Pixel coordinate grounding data
*** Block opens ***
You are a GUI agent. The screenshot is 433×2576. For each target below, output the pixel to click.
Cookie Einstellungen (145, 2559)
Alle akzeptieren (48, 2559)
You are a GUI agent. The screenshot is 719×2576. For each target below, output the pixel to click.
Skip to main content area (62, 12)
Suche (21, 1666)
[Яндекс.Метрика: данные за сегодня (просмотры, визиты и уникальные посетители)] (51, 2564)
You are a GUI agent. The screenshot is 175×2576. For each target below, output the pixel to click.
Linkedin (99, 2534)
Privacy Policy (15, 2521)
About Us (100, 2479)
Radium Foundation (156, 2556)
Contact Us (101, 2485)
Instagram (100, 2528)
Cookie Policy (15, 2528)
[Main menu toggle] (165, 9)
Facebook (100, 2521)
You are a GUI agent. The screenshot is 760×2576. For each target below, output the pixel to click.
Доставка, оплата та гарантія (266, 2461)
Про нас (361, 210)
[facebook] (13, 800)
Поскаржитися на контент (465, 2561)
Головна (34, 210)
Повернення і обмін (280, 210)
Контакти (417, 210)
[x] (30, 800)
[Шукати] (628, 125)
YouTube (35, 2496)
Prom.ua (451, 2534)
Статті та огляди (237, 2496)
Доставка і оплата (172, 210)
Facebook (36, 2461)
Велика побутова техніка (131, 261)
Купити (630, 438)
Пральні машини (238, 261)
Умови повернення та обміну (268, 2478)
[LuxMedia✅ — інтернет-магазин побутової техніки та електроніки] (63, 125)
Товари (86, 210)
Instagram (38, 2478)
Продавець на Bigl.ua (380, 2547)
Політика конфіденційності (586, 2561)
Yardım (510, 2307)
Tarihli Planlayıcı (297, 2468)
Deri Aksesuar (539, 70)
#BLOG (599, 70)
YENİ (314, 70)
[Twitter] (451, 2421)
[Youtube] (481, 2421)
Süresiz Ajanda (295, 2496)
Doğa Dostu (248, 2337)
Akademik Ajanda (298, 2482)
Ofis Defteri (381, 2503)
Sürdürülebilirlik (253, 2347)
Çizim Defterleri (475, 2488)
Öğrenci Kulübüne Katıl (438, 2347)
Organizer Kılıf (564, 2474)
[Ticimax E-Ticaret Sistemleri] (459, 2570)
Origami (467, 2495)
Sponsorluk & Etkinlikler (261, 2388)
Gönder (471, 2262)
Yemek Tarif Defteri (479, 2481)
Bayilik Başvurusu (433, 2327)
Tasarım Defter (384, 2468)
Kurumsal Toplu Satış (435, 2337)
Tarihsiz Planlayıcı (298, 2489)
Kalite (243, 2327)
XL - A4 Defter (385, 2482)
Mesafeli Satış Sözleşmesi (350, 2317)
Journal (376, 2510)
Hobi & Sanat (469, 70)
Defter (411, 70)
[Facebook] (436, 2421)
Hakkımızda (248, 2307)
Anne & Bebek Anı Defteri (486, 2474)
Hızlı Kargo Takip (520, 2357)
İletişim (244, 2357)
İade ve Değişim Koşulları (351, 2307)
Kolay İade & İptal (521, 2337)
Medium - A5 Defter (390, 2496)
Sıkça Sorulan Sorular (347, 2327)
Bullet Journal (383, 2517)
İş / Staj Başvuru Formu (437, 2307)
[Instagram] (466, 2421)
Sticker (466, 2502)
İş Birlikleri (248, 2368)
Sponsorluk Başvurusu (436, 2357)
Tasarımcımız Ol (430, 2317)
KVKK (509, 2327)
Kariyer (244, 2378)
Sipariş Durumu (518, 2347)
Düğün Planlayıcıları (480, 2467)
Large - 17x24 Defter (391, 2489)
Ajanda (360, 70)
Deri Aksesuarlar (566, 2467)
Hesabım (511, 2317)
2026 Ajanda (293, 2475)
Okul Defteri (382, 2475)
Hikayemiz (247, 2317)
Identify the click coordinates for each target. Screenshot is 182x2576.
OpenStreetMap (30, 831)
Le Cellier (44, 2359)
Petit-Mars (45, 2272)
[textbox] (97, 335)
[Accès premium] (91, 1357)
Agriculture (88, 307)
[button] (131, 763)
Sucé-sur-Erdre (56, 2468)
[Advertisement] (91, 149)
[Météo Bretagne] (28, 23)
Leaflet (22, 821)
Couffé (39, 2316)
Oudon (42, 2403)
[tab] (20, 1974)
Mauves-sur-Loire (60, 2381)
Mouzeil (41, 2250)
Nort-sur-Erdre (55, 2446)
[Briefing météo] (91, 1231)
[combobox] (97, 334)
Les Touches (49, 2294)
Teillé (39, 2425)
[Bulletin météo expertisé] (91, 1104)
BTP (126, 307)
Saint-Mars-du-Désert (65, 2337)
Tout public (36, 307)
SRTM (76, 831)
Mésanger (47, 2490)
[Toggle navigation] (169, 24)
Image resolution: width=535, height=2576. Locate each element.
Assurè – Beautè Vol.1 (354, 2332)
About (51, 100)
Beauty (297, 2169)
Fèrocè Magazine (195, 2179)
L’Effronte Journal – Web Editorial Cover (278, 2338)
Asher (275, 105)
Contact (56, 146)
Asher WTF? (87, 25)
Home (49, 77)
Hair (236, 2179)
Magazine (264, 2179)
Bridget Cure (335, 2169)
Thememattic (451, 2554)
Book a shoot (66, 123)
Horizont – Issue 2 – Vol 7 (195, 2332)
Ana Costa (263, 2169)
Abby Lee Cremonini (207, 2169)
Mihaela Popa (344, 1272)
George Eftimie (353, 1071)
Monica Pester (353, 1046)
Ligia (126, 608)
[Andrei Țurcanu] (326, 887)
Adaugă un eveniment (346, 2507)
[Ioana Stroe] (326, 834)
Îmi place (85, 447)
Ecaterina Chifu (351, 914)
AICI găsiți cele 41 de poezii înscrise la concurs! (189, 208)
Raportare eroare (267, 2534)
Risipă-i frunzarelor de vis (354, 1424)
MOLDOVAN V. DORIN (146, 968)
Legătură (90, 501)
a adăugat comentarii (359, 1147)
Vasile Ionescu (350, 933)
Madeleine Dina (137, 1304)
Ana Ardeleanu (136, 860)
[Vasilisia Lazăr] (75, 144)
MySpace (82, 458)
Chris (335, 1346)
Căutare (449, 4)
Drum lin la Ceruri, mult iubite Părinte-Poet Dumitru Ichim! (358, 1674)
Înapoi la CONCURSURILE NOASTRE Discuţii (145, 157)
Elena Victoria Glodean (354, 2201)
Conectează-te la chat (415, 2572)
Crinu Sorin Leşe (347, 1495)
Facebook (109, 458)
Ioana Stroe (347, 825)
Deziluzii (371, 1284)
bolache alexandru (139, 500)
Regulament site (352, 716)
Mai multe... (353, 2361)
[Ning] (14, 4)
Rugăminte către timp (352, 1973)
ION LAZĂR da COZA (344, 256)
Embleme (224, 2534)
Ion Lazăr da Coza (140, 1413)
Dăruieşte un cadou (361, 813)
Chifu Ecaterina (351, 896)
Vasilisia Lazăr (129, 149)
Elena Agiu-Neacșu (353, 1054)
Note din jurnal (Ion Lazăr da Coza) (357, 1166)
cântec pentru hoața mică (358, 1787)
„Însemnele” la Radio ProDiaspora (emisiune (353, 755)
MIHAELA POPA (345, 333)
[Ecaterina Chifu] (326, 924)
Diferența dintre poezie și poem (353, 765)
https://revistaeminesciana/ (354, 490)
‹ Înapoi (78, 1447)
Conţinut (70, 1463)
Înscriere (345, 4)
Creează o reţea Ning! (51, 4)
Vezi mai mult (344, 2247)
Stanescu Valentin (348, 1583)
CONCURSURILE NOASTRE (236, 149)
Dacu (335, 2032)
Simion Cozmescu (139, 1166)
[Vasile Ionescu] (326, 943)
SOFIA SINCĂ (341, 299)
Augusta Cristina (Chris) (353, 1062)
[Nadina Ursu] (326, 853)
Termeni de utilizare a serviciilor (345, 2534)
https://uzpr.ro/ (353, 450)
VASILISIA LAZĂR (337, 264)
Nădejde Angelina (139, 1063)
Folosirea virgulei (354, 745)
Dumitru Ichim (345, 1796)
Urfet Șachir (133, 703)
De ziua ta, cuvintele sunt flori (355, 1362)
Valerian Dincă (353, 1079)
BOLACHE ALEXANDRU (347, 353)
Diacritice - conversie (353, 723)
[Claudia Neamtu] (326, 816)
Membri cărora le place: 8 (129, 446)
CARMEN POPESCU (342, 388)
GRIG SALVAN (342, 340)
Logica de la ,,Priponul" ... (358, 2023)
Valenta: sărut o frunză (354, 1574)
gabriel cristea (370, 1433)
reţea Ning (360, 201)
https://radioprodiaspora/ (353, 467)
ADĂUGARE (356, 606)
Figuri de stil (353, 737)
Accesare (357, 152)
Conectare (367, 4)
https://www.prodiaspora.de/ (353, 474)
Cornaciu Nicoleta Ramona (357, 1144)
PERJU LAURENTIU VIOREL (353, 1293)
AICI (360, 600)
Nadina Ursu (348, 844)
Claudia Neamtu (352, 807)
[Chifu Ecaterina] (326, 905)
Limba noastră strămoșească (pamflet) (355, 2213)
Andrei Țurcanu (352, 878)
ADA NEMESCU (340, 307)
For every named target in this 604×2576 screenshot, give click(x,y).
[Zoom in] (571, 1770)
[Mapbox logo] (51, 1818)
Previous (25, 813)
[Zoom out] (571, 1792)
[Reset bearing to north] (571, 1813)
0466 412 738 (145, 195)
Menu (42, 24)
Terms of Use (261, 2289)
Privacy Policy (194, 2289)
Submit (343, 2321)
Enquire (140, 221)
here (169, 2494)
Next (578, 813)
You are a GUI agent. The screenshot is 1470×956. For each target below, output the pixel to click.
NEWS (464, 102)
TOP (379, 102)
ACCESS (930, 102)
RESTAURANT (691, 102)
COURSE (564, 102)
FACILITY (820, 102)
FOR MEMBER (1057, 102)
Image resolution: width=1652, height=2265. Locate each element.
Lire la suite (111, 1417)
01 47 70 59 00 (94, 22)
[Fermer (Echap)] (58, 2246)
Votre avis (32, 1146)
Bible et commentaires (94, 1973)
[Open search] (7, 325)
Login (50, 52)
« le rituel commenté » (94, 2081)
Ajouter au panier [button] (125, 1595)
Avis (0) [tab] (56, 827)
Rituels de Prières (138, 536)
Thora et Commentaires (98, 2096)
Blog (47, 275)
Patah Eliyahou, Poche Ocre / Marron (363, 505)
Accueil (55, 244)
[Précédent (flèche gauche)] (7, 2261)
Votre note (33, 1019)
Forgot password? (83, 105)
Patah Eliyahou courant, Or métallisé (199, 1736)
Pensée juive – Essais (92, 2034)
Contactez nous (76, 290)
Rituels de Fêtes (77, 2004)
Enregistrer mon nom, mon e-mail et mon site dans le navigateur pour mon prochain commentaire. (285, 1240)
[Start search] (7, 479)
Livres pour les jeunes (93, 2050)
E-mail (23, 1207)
*** Block closes ***
What is required
Write down, word for word, the lines above from the one containing "Augusta Cristina (Chris) (353, 1062)" through the one containing "Accueil (55, 244)", both ends included.

Answer section
Augusta Cristina (Chris) (353, 1062)
[Nadina Ursu] (326, 853)
Termeni de utilizare a serviciilor (345, 2534)
https://uzpr.ro/ (353, 450)
VASILISIA LAZĂR (337, 264)
Nădejde Angelina (139, 1063)
Folosirea virgulei (354, 745)
Dumitru Ichim (345, 1796)
Urfet Șachir (133, 703)
De ziua ta, cuvintele sunt flori (355, 1362)
Valerian Dincă (353, 1079)
BOLACHE ALEXANDRU (347, 353)
Diacritice - conversie (353, 723)
[Claudia Neamtu] (326, 816)
Membri cărora le place: 8 (129, 446)
CARMEN POPESCU (342, 388)
GRIG SALVAN (342, 340)
Logica de la ,,Priponul" ... (358, 2023)
Valenta: sărut o frunză (354, 1574)
gabriel cristea (370, 1433)
reţea Ning (360, 201)
https://radioprodiaspora/ (353, 467)
ADĂUGARE (356, 606)
Figuri de stil (353, 737)
Accesare (357, 152)
Conectare (367, 4)
https://www.prodiaspora.de/ (353, 474)
Cornaciu Nicoleta Ramona (357, 1144)
PERJU LAURENTIU VIOREL (353, 1293)
AICI (360, 600)
Nadina Ursu (348, 844)
Claudia Neamtu (352, 807)
[Chifu Ecaterina] (326, 905)
Limba noastră strămoșească (pamflet) (355, 2213)
Andrei Țurcanu (352, 878)
ADA NEMESCU (340, 307)
For every named target in this 604×2576 screenshot, give click(x,y).
[Zoom in] (571, 1770)
[Mapbox logo] (51, 1818)
Previous (25, 813)
[Zoom out] (571, 1792)
[Reset bearing to north] (571, 1813)
0466 412 738 (145, 195)
Menu (42, 24)
Terms of Use (261, 2289)
Privacy Policy (194, 2289)
Submit (343, 2321)
Enquire (140, 221)
here (169, 2494)
Next (578, 813)
You are a GUI agent. The screenshot is 1470×956. For each target below, output the pixel to click.
NEWS (464, 102)
TOP (379, 102)
ACCESS (930, 102)
RESTAURANT (691, 102)
COURSE (564, 102)
FACILITY (820, 102)
FOR MEMBER (1057, 102)
Image resolution: width=1652, height=2265. Locate each element.
Lire la suite (111, 1417)
01 47 70 59 00 (94, 22)
[Fermer (Echap)] (58, 2246)
Votre avis (32, 1146)
Bible et commentaires (94, 1973)
[Open search] (7, 325)
Login (50, 52)
« le rituel commenté » (94, 2081)
Ajouter au panier [button] (125, 1595)
Avis (0) [tab] (56, 827)
Rituels de Prières (138, 536)
Thora et Commentaires (98, 2096)
Blog (47, 275)
Patah Eliyahou, Poche Ocre / Marron (363, 505)
Accueil (55, 244)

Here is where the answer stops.